Dans la vie, il y a un moment que personne ne devrait avoir à traverser, c’est l’adolescence. Ce qu’il y a de bien, c’est qu’un jour, ça s’arrête. C’est peut-être le seul avantage qu’on ait à vieillir.

Sauf que parfois, certaines situations agissent comme des madeleines de Proust empoisonnées: d’un coup on est téléportés quinze ans en arrière, et l’espace d’un bref instant, on ressent les mêmes émotions qu’à l’époque.

 

Par exemple, quand tu arrives à une soirée, et que tu ne connais personne. Tu restes là, près de l’halogène, t’essaies vaguement de bouger la tête au rythme de la musique, t’es mal à crever. Et là tu te rappelles de toutes ces boums où tu regardais les filles se déhancher et rouler des pelles...
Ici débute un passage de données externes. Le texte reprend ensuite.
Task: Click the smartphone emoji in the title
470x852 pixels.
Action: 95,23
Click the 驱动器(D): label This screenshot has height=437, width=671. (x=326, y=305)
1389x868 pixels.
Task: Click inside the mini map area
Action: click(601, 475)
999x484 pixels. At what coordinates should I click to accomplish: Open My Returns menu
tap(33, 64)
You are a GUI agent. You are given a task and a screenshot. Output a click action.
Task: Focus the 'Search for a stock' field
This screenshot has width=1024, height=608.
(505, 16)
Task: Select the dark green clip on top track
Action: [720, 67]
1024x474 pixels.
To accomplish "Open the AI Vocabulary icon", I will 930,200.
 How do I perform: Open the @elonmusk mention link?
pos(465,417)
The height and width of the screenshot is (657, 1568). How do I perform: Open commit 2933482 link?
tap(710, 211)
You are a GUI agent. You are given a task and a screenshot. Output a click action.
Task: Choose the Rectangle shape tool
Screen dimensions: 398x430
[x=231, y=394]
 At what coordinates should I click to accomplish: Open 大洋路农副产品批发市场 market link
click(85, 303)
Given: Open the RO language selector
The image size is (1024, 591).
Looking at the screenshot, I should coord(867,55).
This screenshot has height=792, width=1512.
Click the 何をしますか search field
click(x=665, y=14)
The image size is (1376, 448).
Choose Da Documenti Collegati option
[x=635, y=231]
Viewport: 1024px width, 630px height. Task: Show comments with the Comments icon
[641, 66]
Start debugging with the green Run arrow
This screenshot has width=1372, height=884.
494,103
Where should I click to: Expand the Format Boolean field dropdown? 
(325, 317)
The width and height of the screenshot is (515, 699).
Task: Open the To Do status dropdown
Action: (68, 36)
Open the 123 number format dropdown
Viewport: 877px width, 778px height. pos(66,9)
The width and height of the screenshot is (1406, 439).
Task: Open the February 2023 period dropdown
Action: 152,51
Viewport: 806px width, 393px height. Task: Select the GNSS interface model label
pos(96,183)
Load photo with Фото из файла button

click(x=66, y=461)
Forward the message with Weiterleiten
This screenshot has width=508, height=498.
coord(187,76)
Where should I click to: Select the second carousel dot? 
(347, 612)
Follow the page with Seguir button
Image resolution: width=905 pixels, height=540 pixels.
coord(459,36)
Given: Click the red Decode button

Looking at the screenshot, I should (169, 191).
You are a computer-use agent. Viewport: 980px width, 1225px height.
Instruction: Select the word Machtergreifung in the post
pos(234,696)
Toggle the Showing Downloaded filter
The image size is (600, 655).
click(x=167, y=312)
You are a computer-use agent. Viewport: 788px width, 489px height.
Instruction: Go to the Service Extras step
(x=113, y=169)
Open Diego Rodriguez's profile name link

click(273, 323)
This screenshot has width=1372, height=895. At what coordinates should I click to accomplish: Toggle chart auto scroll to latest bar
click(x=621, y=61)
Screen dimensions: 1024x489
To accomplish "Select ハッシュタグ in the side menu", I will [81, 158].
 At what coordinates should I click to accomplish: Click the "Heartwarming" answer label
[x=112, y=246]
La réminiscence de l’adolescence, c’est quand il y a un blaireau qui dit "venez on fait un selfie", que toi tu trouves ça ridicule, mais qu’en même temps s’il t’invite pas à venir sur la photo tu vas te sentir exclu. C'est quand tu te coupes ta frange toute seule, et qu'après tu dois mettre des foulards pour planquer le carnage.

C’est quand tu dois manger à la cantine de ton entreprise : il y a une table avec tous les gens cools qui rigolent fort. Mais y a plus de place à celle-là, personne ne t’en a gardé. En revanche à côté, y a Sylvie de la compta, qui déjeune toute seule.

 


Tenez bons camarades adolescents, ça passe, je vous promets. Une chronique pour garder espoir.